(MATERIAL PROVIDED):
>> BEGIN

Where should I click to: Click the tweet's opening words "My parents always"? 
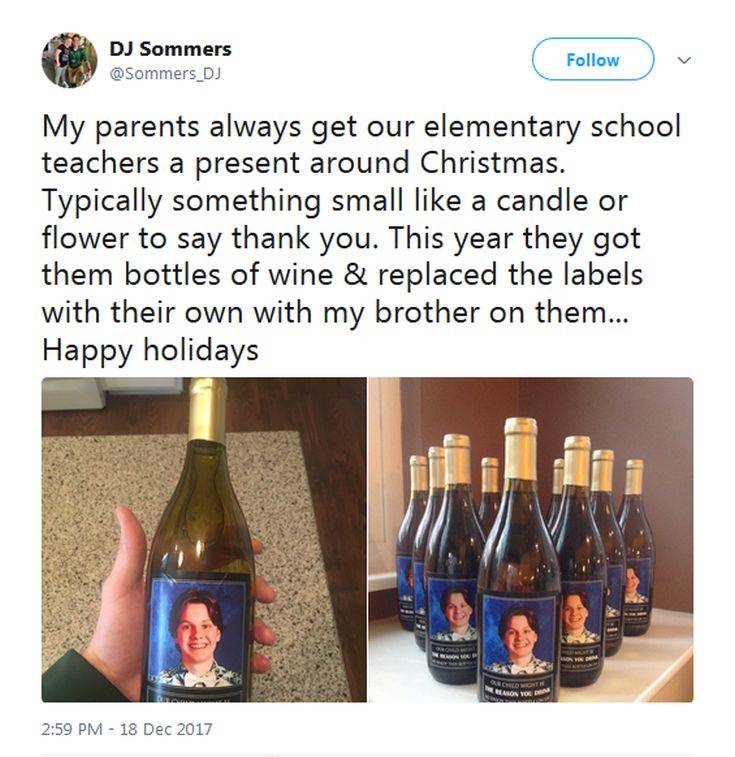tap(172, 127)
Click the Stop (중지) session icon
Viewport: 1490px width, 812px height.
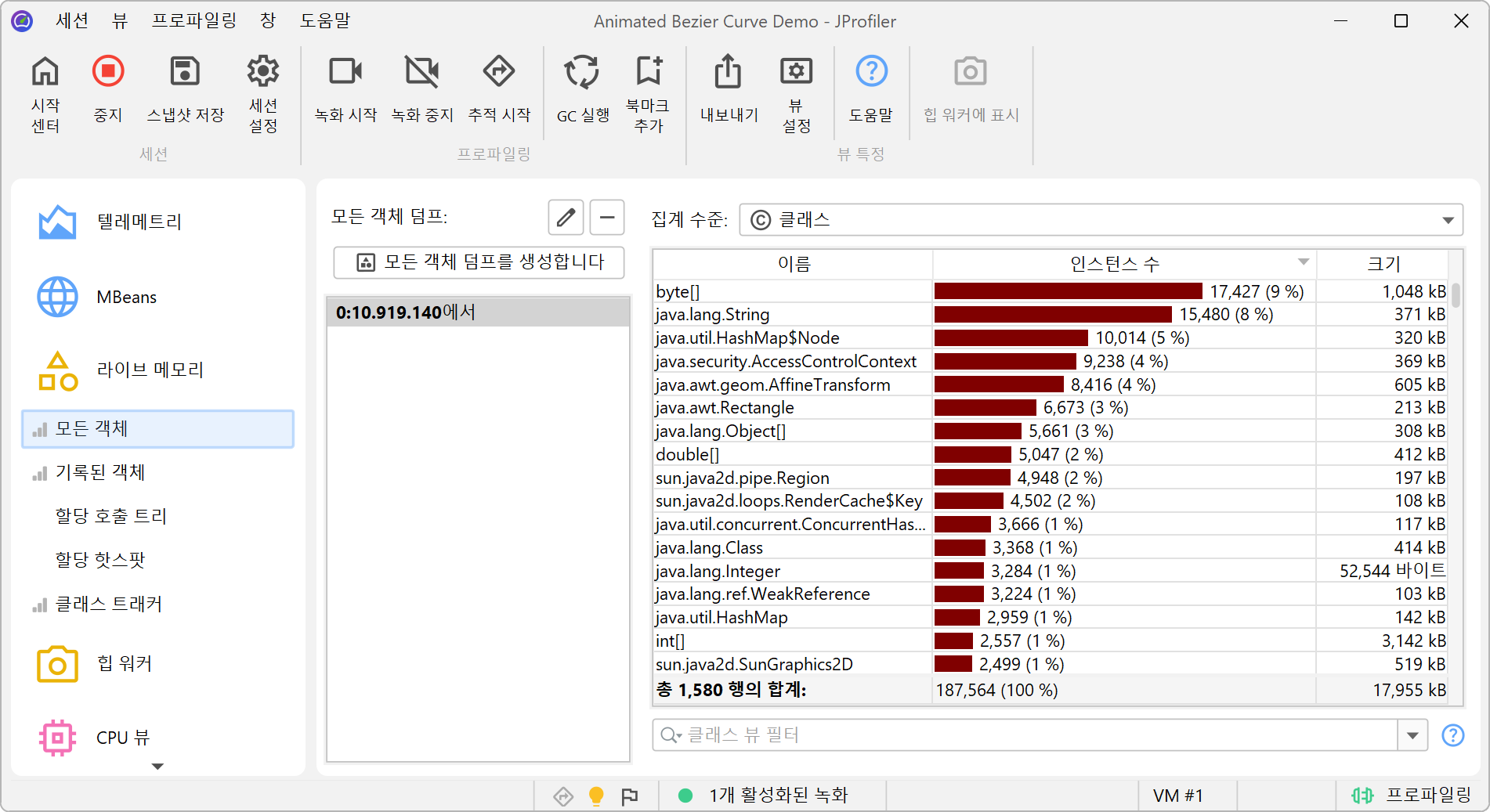[x=108, y=72]
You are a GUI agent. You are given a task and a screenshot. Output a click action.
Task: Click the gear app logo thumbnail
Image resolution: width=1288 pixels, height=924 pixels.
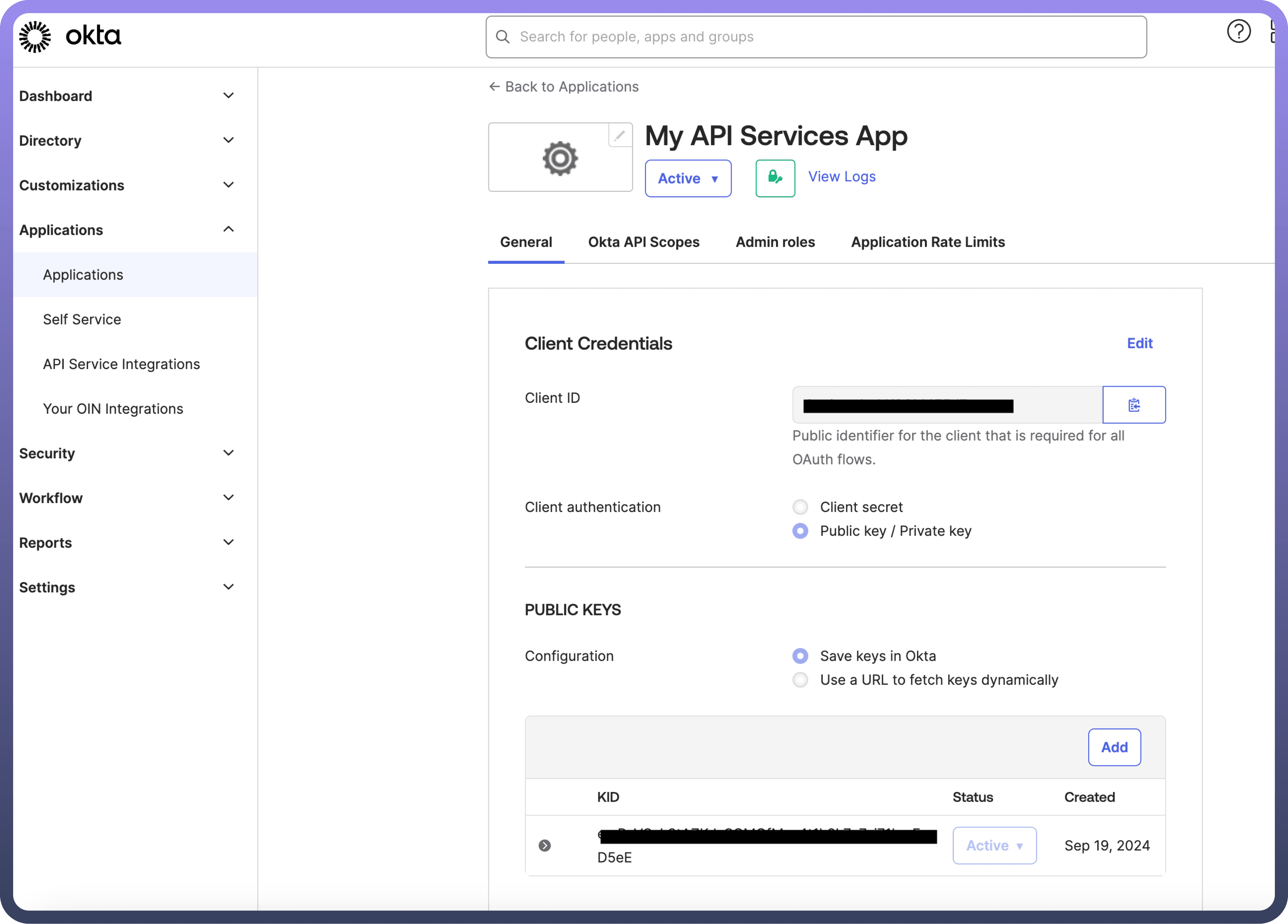point(560,158)
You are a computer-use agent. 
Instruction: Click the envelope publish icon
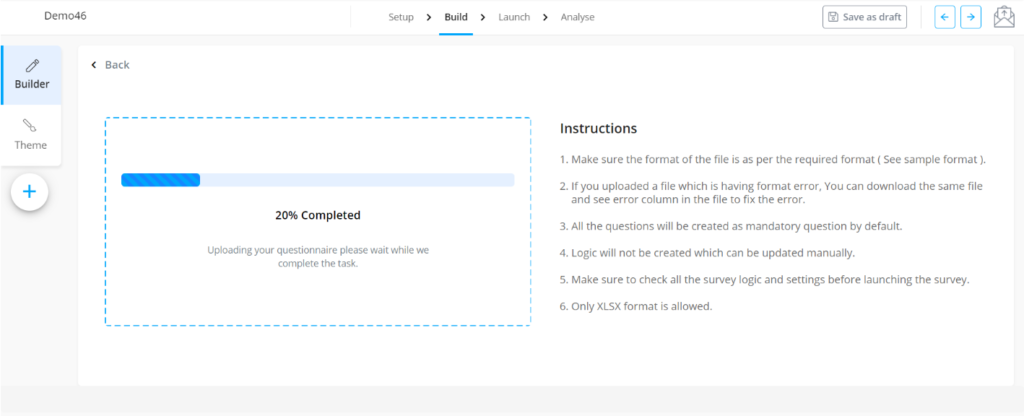[x=1003, y=17]
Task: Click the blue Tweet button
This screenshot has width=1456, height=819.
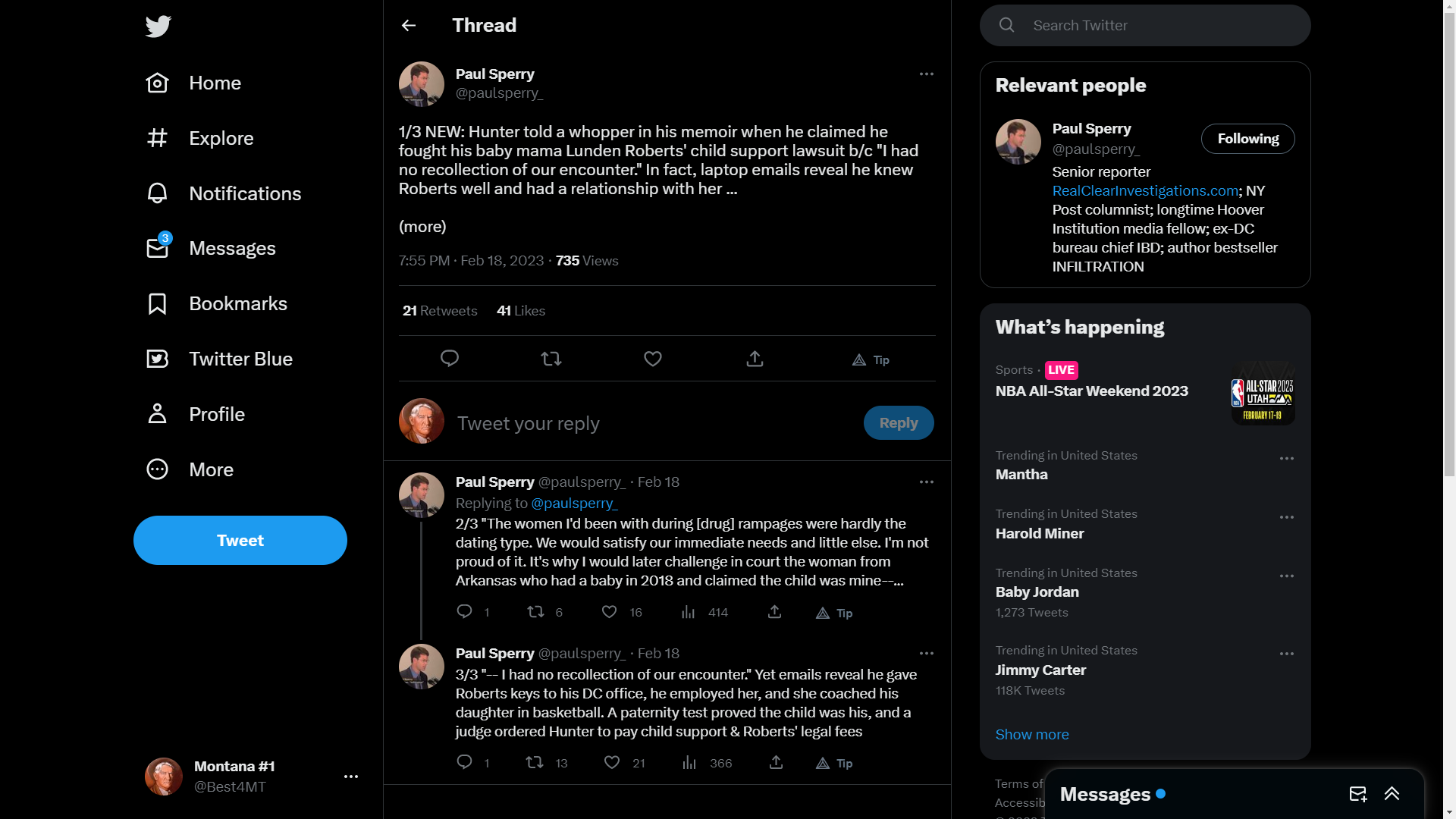Action: tap(240, 541)
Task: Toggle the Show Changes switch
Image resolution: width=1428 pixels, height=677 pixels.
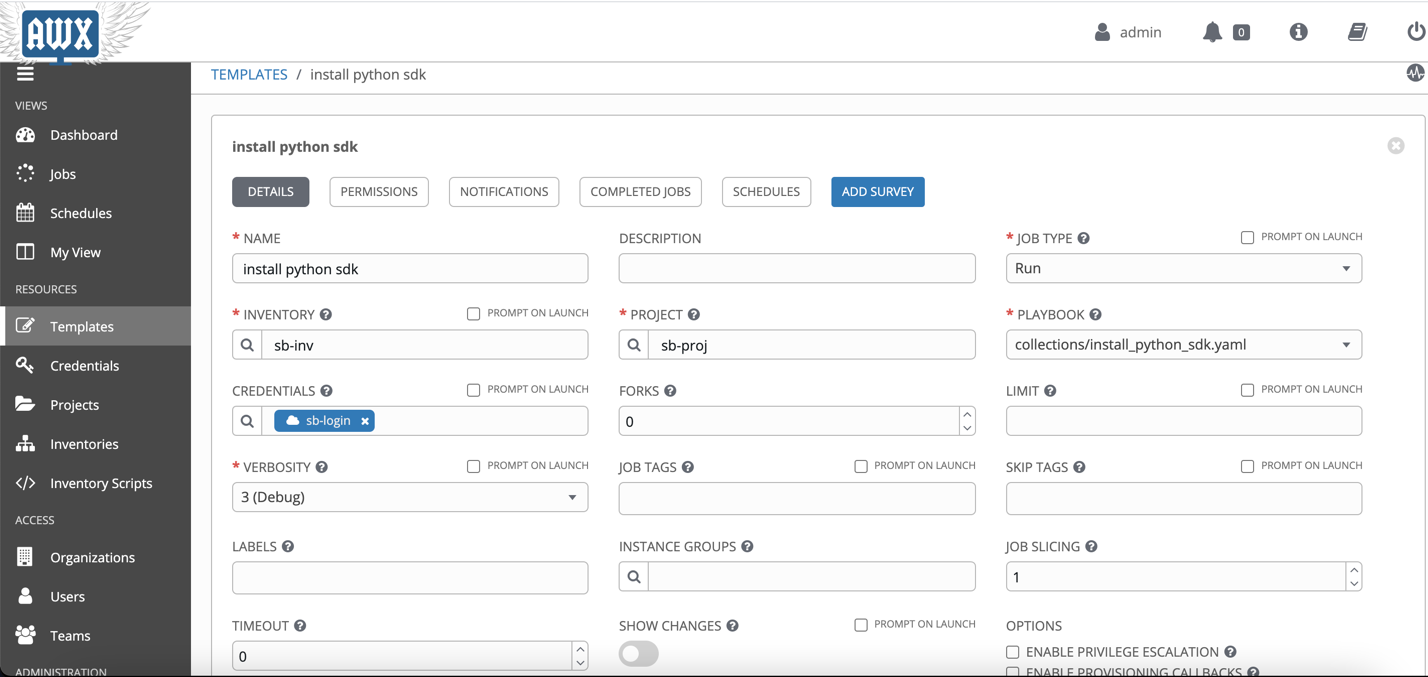Action: (637, 654)
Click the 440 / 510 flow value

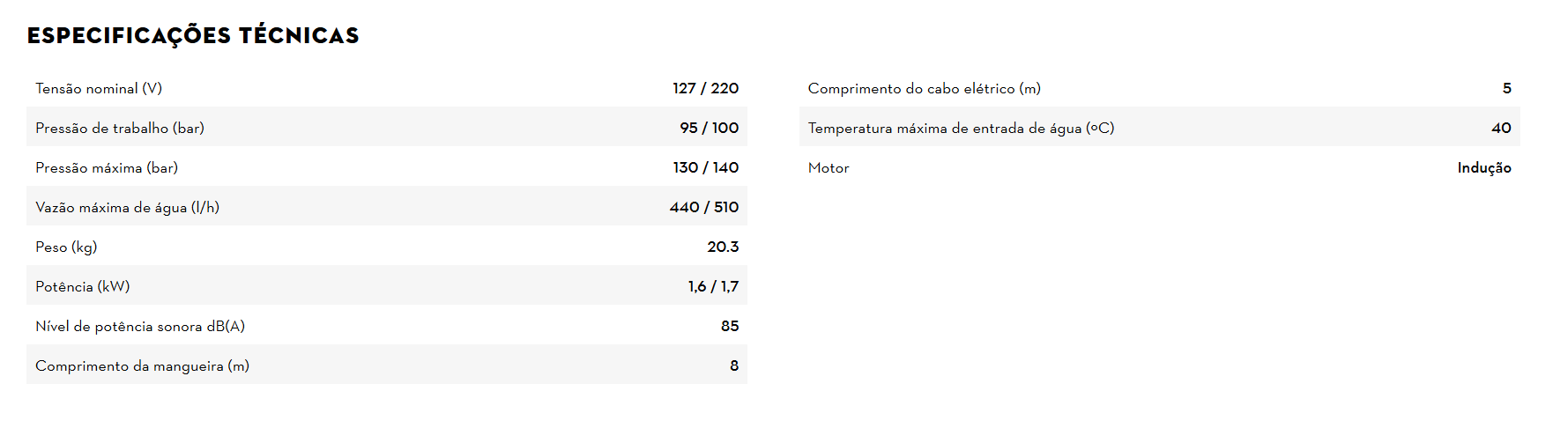click(x=703, y=207)
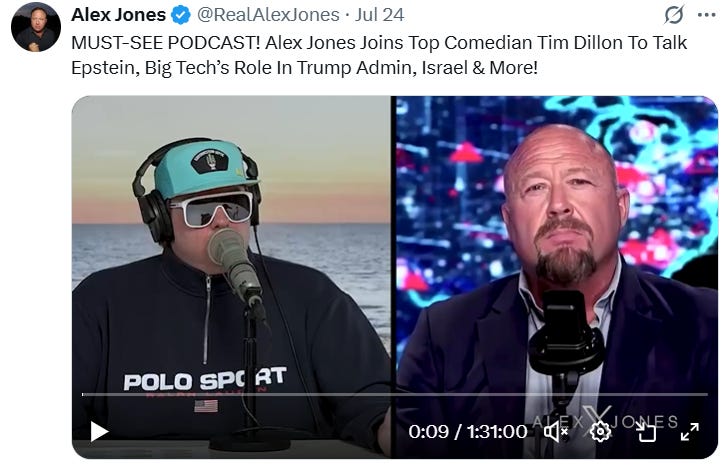727x465 pixels.
Task: Toggle picture-in-picture mode for the video
Action: pos(645,432)
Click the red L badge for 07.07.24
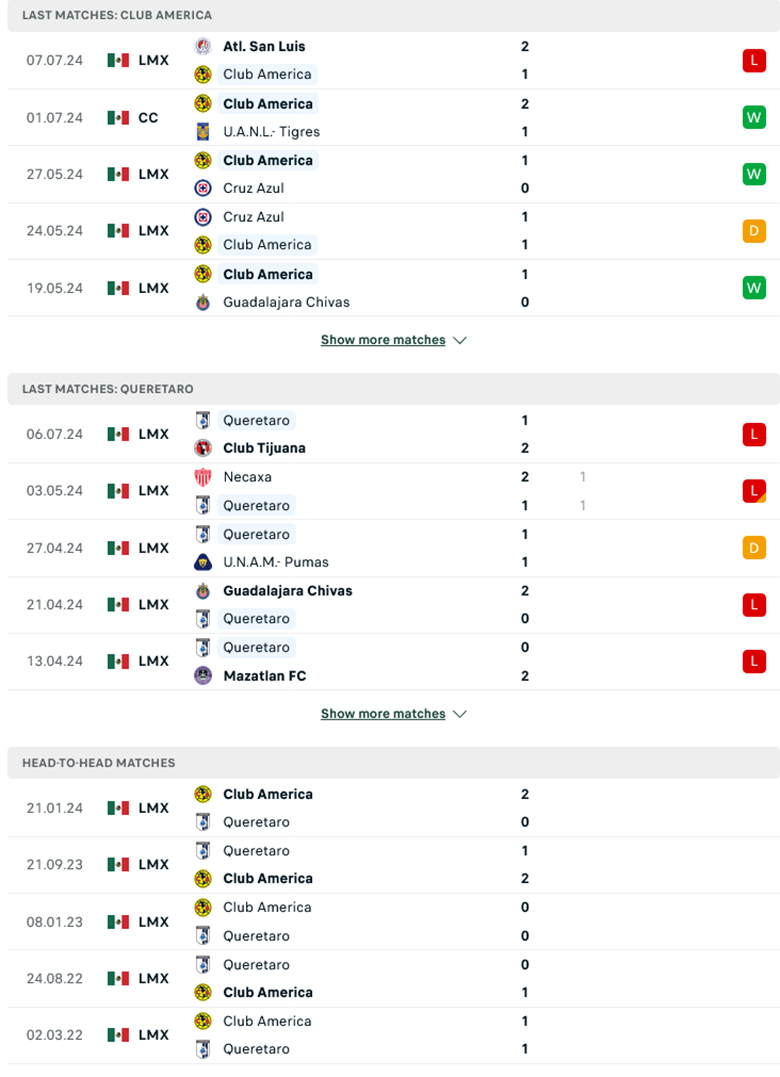The image size is (780, 1077). 753,60
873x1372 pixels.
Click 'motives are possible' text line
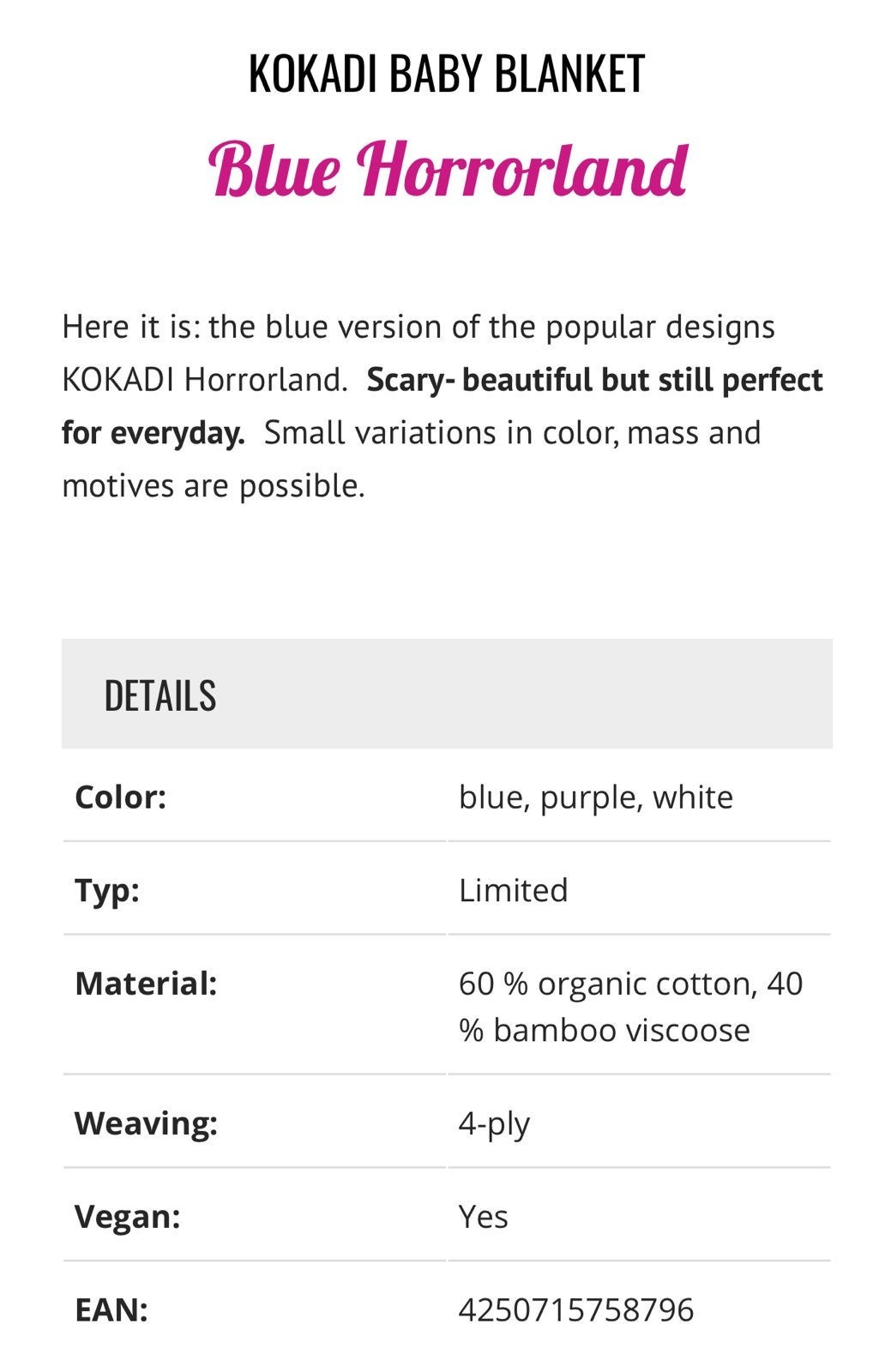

>> END

(TO BE DONE):
Copy all of the data above line for line, leaving out the pictures.

(SOLUTION TO THE PROBLEM):
Where should I click to: Click the tweet's opening words "My parents always"? 
tap(172, 127)
Click the Stop (중지) session icon
Viewport: 1490px width, 812px height.
[x=108, y=72]
You are a GUI agent. You are given a task and a screenshot. Output a click action.
Task: Click the gear app logo thumbnail
Image resolution: width=1288 pixels, height=924 pixels.
point(560,158)
You are a computer-use agent. 
Instruction: Click the envelope publish icon
[x=1003, y=17]
Task: Click the blue Tweet button
This screenshot has width=1456, height=819.
Action: tap(240, 541)
Task: Toggle the Show Changes switch
Image resolution: width=1428 pixels, height=677 pixels.
Action: (637, 654)
Click the 440 / 510 flow value

click(x=703, y=207)
727x465 pixels.
Task: Toggle picture-in-picture mode for the video
Action: pos(645,432)
Click the red L badge for 07.07.24
The image size is (780, 1077). 753,60
873x1372 pixels.
Click 'motives are possible' text line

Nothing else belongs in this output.